2.28 Subsidiary means any
entity that is directly or indirectly controlled by the Company
or any entity in which the Company has a significant equity
interest, as determined by the Committee.
2.29 Substitute Awards
shall mean Incentive Awards granted or shares of Common Stock
issued by the Company in assumption of, or in substitution or
exchange for, awards previously granted, or the right or
obligation to make future awards, by a company acquired by the
Company or any Subsidiary or with which the Company or any
Subsidiary combines.
2.30 Tandem Stock Appreciation
Right shall have the meaning set forth in
Section 7.1.
2.31 Tax Date means the
date any withholding tax obligation arises under the Code for a
Participant with respect to an Incentive Award.
3. Plan
Administration.
3.1 The Committee. So long
as the Company has a class of its equity securities registered
under Section 12 of the Exchange Act, the Plan will be
administered by a committee (the Committee)

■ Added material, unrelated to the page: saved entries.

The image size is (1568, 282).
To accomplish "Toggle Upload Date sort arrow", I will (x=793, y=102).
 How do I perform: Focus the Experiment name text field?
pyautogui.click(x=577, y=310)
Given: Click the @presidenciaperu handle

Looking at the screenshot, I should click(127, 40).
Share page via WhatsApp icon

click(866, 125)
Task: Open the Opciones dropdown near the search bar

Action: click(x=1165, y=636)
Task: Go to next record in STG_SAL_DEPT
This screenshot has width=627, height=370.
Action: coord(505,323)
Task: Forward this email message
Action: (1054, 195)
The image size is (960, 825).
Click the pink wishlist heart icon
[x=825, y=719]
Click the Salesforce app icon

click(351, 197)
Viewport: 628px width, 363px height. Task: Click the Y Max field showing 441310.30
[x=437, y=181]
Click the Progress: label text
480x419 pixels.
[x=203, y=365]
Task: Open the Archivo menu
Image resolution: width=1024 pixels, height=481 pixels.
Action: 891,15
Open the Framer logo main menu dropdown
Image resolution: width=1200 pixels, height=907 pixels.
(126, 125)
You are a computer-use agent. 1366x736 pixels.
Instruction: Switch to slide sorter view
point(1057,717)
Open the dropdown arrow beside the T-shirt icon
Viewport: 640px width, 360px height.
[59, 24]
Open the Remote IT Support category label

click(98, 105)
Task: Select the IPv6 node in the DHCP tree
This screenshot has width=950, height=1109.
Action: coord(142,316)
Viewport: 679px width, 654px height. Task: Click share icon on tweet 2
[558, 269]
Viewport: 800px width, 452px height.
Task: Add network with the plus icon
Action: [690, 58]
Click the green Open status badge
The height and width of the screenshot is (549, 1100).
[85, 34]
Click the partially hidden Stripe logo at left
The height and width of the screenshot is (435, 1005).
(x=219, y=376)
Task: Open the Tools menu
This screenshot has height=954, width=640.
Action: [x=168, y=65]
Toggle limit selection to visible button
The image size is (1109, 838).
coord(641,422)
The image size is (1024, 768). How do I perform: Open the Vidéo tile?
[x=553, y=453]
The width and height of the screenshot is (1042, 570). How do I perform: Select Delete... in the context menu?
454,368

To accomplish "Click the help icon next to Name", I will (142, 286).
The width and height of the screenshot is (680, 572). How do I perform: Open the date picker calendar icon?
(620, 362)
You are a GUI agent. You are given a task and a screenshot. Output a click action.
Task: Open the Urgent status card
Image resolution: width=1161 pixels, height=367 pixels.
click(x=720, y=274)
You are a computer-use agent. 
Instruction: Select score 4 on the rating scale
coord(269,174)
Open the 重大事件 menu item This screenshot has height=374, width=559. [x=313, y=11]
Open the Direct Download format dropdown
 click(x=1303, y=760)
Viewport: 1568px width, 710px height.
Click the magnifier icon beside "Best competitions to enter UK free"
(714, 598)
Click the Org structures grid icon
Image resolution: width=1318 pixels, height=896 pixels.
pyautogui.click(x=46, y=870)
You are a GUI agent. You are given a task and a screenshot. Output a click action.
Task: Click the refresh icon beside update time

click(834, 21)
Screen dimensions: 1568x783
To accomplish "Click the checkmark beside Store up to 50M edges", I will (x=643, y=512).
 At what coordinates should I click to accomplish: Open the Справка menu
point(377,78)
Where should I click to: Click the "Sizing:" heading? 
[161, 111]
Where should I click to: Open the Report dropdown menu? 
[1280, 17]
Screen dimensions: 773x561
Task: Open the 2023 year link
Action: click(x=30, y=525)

consisting solely of not less than two members of the Board who
are Non-Employee Directors within the meaning of
Rule 16b-3
under the Exchange Act, who are independent
directors for purposes of the rules and regulations of the
New York Stock Exchange, and, if the Board so determines in its
sole discretion, who are outside directors within
the meaning of Section 162(m). To the extent consistent
with corporate law, the Committee may delegate to any directors
or officers of the Company the duties, power and authority of
the Committee under the Plan pursuant to such conditions or
limitations as the Committee may establish; provided, however,
that only the Committee may exercise such duties, power and
authority with respect to Eligible Recipients who are subject to
Section 16 of the Exchange Act and Section 162(m).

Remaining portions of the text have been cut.